Geeking out about test marketing, big data

I’ve always heard that Columbus is the test market to end all test markets, which is why I focused on the topic for a feature story this month.

After speaking with two The Ohio State University professors, I also discovered a few things that didn’t make it into my story. Hopefully, you’ll find it as fascinating as I do.

Technology’s role

Google, as you may have guessed, plays a big part in the slicing and dicing of data that’s used in product development and test marketing.

If you’re trying to decide which advertisement, flyer or coupon will work better, you can run online tests through Google. You test the real one with Group A and use a control group for Group B. The control group is shown an alternative ad — aptly called a ghost ad.

Being able to more accurately compare the two groups is providing better data.

Another area that is increasingly sophisticated is political test marketing.

With geodemographic targeting, it’s possible to not only tell the demographic makeup of a zip code but also that zip code’s attitudes toward certain issues. Direct mail pieces can be targeted, providing different messages to different zip codes on the same political candidate.

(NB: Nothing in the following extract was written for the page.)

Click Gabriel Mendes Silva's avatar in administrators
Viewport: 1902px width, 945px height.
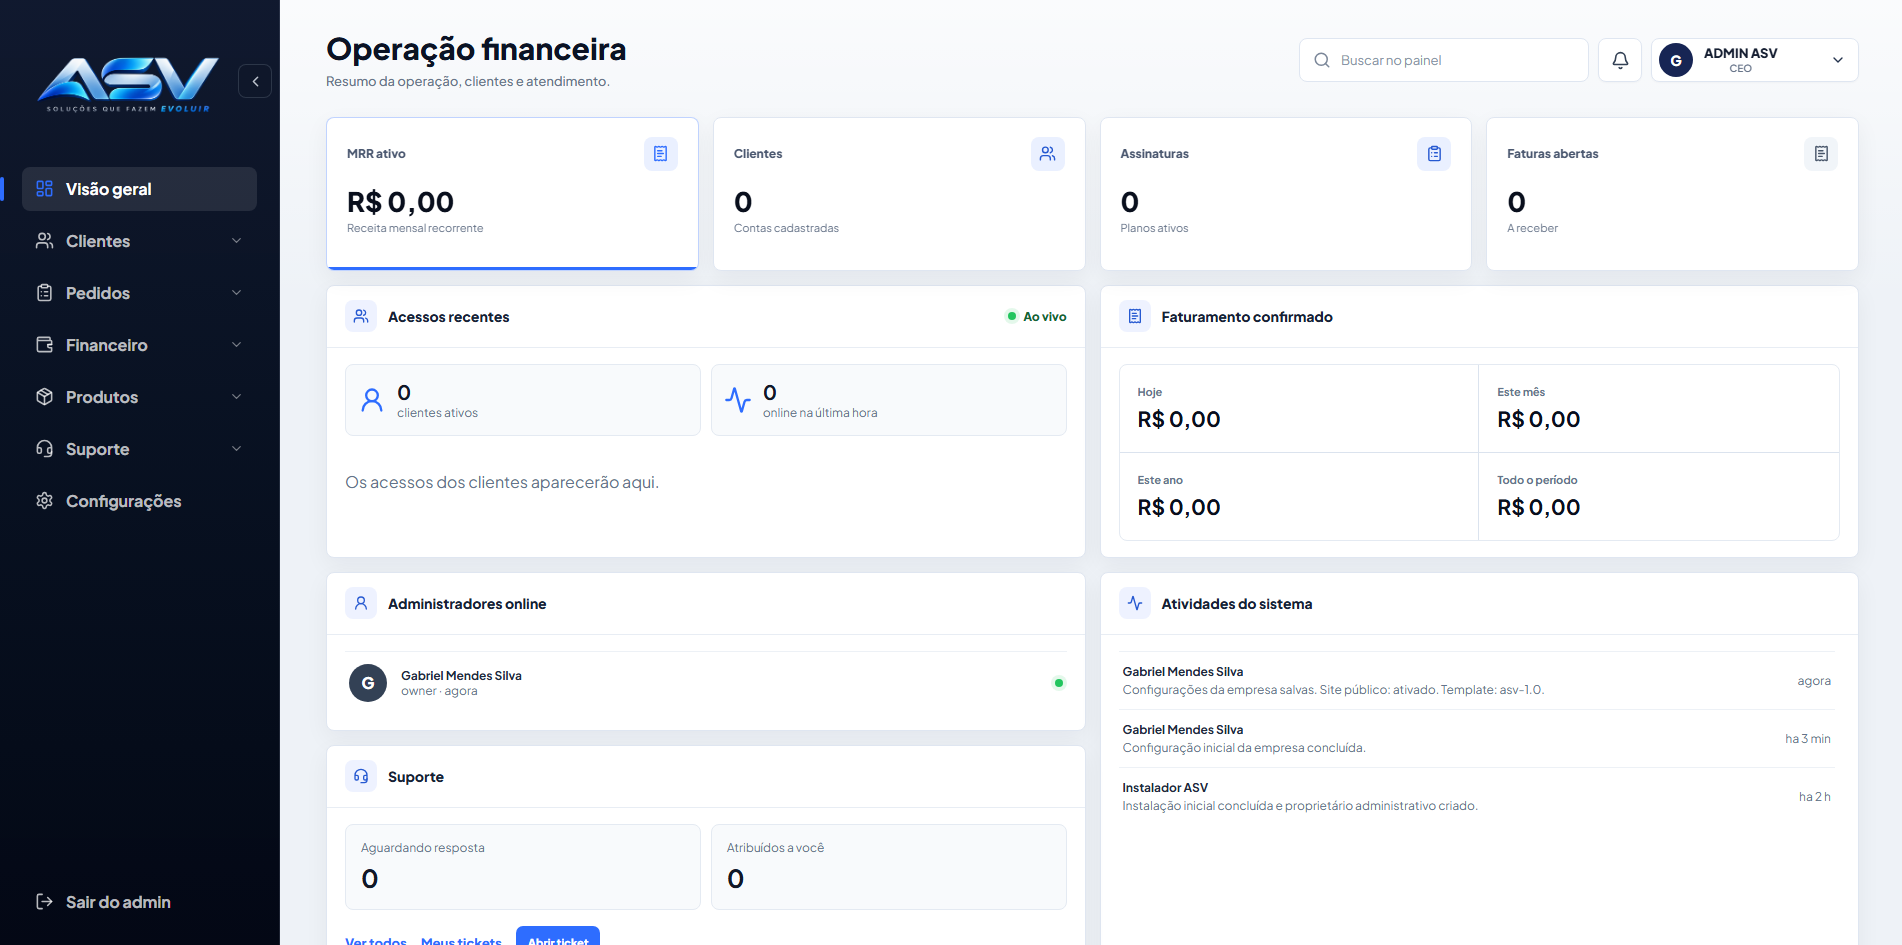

Targeted advertising such as this seems to be everywhere. I’m not sure if I’m happy to see something that I care about, or if it’s just a little too big brother for me.

Tap into student minds

If you want to spark some innovation and product development — and you’re not having luck internally — you can follow the example of flavor and food companies.

These companies sponsor competitions for students in food science departments. A company might want a new healthy beverage with low fat and high protein that tastes and looks good.

Students do the product development and use testing facilities like OSU’s Sensory Evaluation Center to tweak their product, before presenting it at a central location.

The students get an opportunity to learn about development and gain exposure to potential employers. A company might get the next great idea. Everybody wins.